[MATERIAL SUPPLIED]
════════════════════

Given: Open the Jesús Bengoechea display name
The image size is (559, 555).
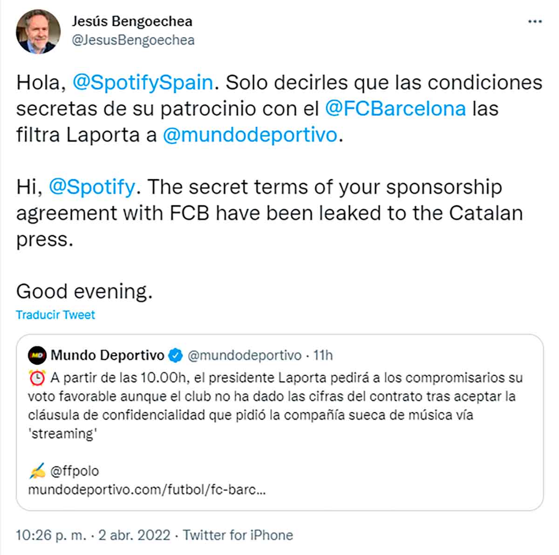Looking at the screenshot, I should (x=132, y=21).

════════════════════

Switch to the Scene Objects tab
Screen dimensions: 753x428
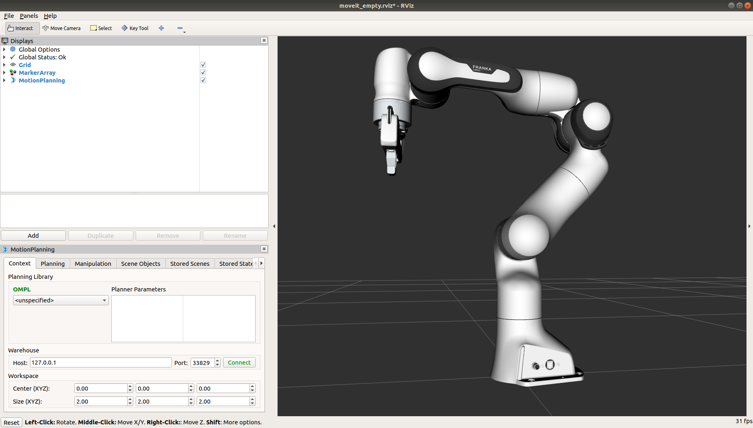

════════════════════

Your answer must be the lines above from the one containing "Switch to the Scene Objects tab" to the one containing "Screen dimensions: 753x428", both included, restated word for word.

[ANSWER BOX]
Switch to the Scene Objects tab
Screen dimensions: 753x428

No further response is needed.